Beharrlichkeit des Finanzamts Neukölln zahlt sich aus

Viel Lob erhielt zum Jahreswechsel das Finanzamt Neukölln vom Berliner Finanzsenator Dr. Matthias Kollatz. Bundesweit müssen sich alle Online-Händler mit Sitz in China, Hongkong, Taiwan und Macau, die auch in Deutschland tätig sind, bei der Behörde in der Thiemannstraße registrieren lassen. Zum Stichtag 16. Dezember 2020 waren 48.452 Unternehmen aus dieser Region steuerlich in Neukölln gemeldet.

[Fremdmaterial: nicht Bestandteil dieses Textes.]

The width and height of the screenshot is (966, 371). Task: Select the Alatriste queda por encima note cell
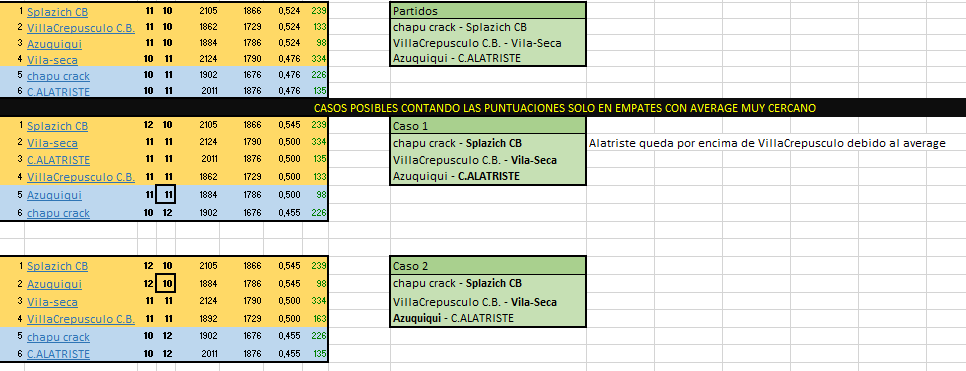tap(767, 144)
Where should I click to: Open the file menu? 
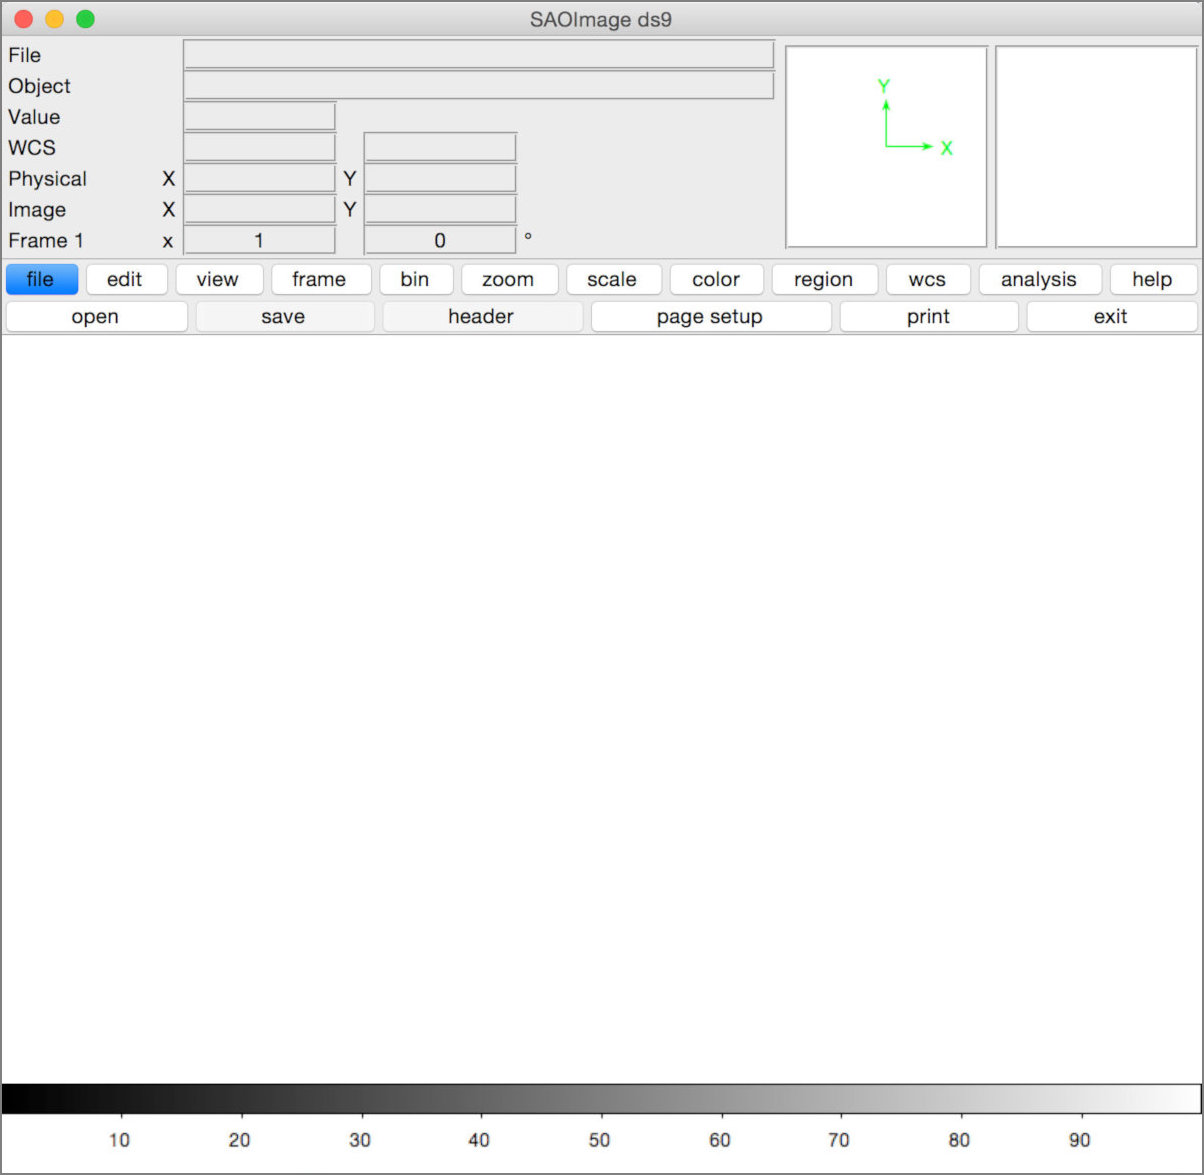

Zum Vergleich: 2017 betrug die Zahl nur 432. Innerhalb weniger Jahre hat sich damit die Zahl der registrierten Unternehmen mehr als verhundertfacht.

„Die Beharrlichkeit der Kolleginnen und Kollegen im Finanzamt Berlin-Neukölln zahlt sich ganz buchstäblich aus. Allein in den ersten elf Monaten dieses Jahres belaufen sich die Einnahmen aus der Umsatzsteuer von Online-Händlern mit Sitz in China auf mehr als 213 Millionen Euro. Noch vor einigen Jahren wäre ein solches Volumen nicht auch nur entfernt für möglich gehalten worden“, erklärte der Finanzsenator am Dienstag in einer Pressemitteilung. „Den Durchbruch erzielten die Berliner Finanzbeamten in der Auseinandersetzung mit der Durchsetzung von Datenherausgabe durch Handelsplattformen. Den zusätzlichen rechtlichen Rückenwind geben die seit 1.3.2019 geltenden neuen Haftungsregeln im Umsatzsteuergesetz.“, so Kollatz. Inzwischen ist eine Umsatzsteuernummer die Voraussetzung dafür, um auf Internetplattformen wie Amazon Waren für das Geschäft in Deutschland anbieten zu dürfen.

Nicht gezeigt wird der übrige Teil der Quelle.